I have to admit, there was a point where I started separating my comics by creator rather than series, as certain runs might be so far superior to what surrounds them as to be absurd. But I do prefer thinking about series as whole entities, despite revolving-door creative teams-- the kind of thing which has been bugging me more of late than it ever did when I was younger.

I'd have to go back and look at those POWER MAN / IRON FIST issues. I recall how ABOMINABLE the book became, art-wise, during the McGregor & Wolfman runs (Frank Robbins! Aubrey Bradford! AUGH!). I don't recall Dan Green doing a bad job-- but later on, Green MURDERED Byrne's art on that AVENGERS run with Michelinie. I couldn't believe an inker who'd started out so good could sink as far as he did. It was like he started talking lessons from Frank Chiaramonte-- AUGH! Then again, Bob Wiacek has been on a steady downward slide for 20 straight years-- if he's still in the biz today. So Byrne is not alone in letting his craft slip away from him.
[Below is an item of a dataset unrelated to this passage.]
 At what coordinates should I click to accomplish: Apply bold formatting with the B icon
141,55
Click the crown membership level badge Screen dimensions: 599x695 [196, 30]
Ah yes-- ANT-MAN!!! Amazing. I've heard recently that Byrne got very puissed at Bob Layton for changing his art too much, and never wanted to work with him again. which I thought was strange, because I'd heard 20 years ago the same feelings were held by Dave Cockrum, after Layton completely redrew some faces in the one issue of X-MEN they did together.

I believe TWO-IN-ONE #50 was Byrne's writing debut-- he really showed what he could do. Oddly enough, in the 80's, more and more guys who started as pencillers and later did writing & pencils suddenly ONLY wanted to do writing-- Starlin, Grell, Miller, Giffen, Byrne... Of these, ONLY Byrne's work REALLY suffered terribly whenever anyone else would pencil his stories. I realized that John's art was ESSENTIAL to his entire "style" of storytelling-- without it, one would be suffering through interminable long storylines, without any pretty pictures to jazz it up.

I'm thinking of his ENTIRE RUN as writer of IRON MAN-- maybe I just really, REALLY HATE J.R.Jr.'s "new style", which he'd developed right about then-- but even after he left and Paul Ryan took over, there was hardly any noticeable improvement in the storylines. Yes, it's true-- long before, as legend now tells me, I.M. went COMPLETELY to hell, Byrne bored the hell out of sop much I stopped buying the series, so i missed all the REALLY awful stuff that came later!